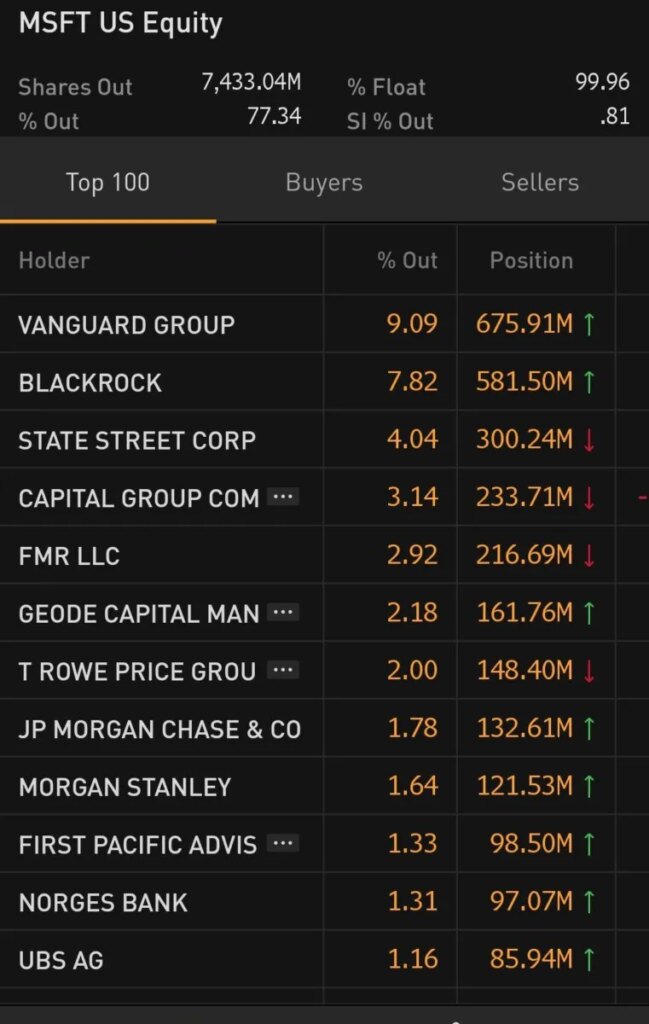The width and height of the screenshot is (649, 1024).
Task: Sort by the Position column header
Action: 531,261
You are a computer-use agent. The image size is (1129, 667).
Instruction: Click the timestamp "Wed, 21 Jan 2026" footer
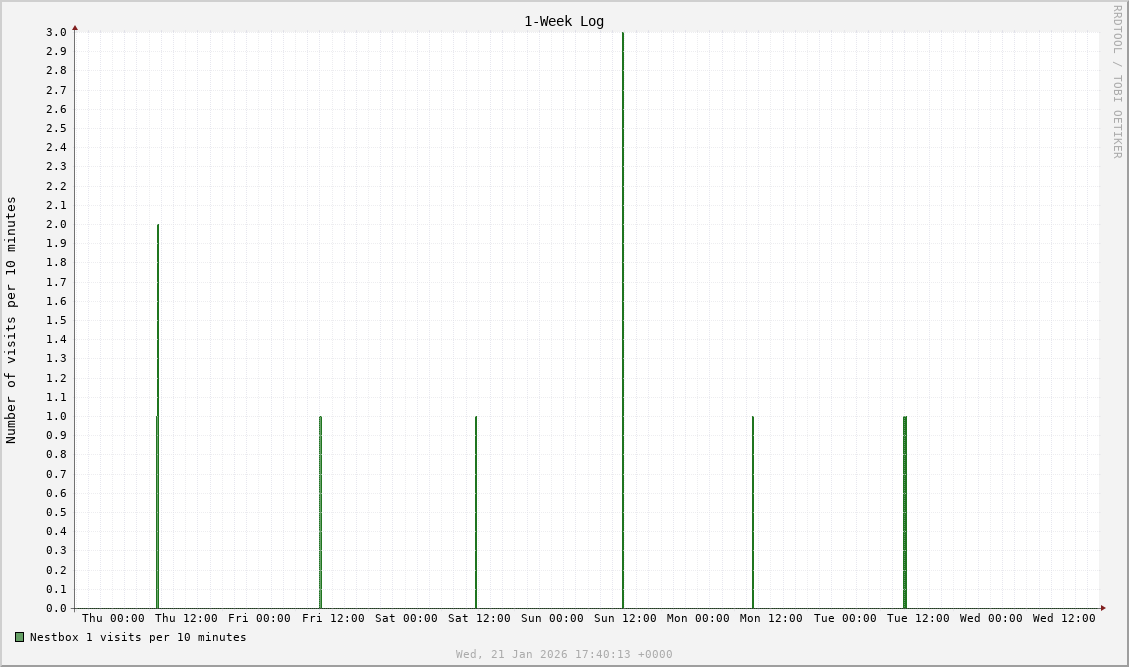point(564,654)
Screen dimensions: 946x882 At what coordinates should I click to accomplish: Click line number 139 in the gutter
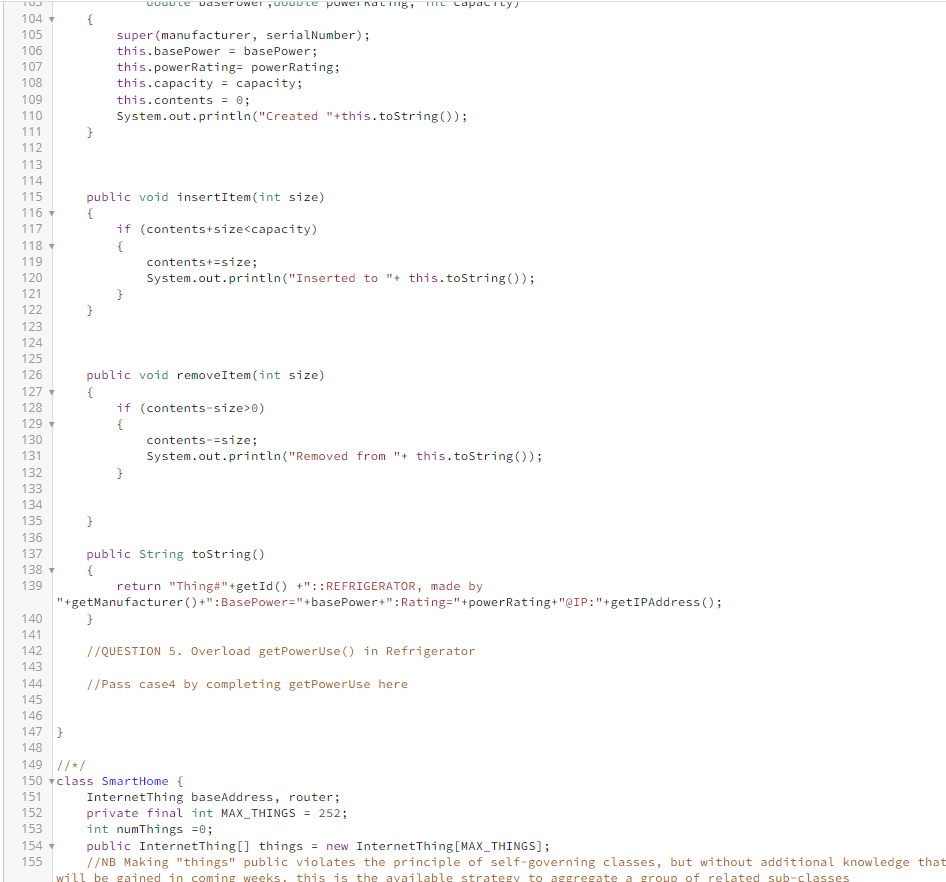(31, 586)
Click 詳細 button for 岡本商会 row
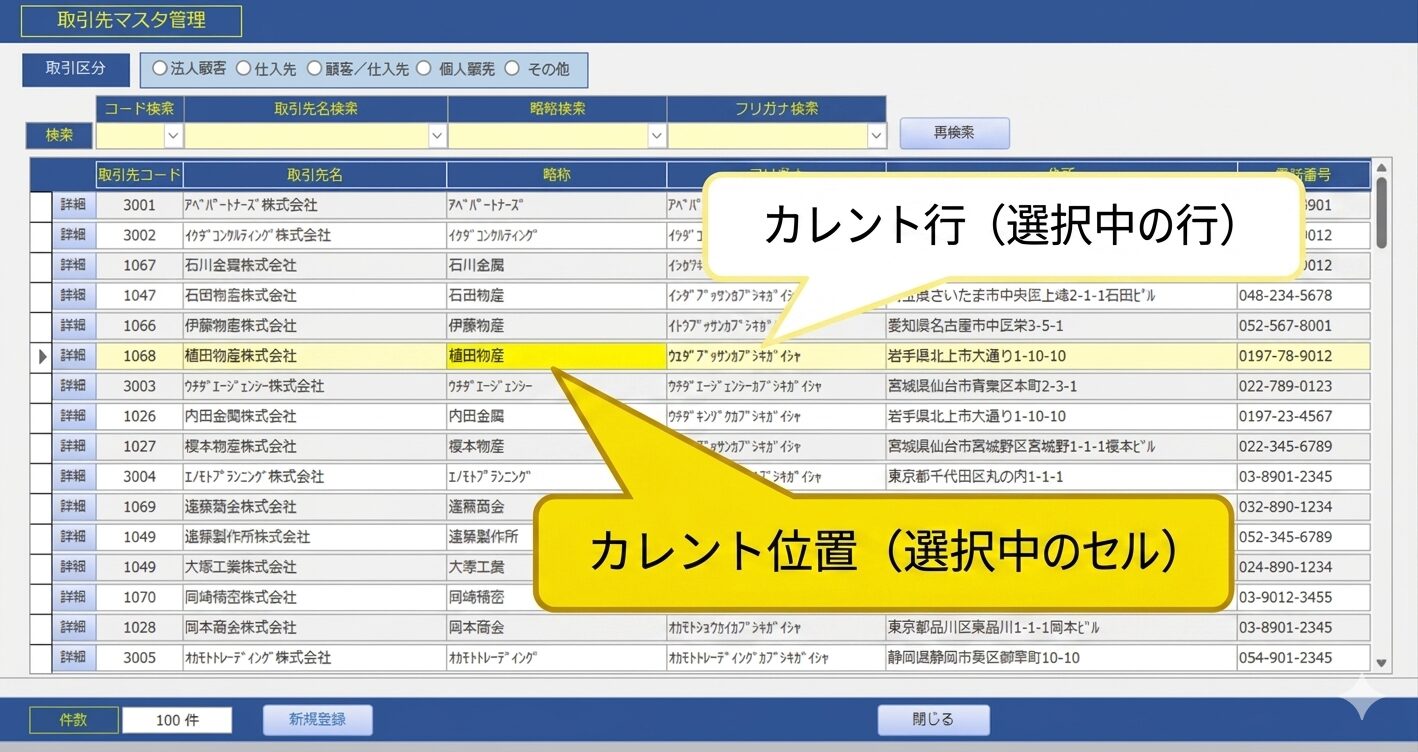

**WORK ITEM:** Please retype the lines from the one that contains "Screen dimensions: 946x882" through the final line of the data, both included, without any pictures.

**RESPONSE BOX:**
Screen dimensions: 946x882 At what coordinates should I click to accomplish: Click line number 139 in the gutter
(31, 586)
Click 詳細 button for 岡本商会 row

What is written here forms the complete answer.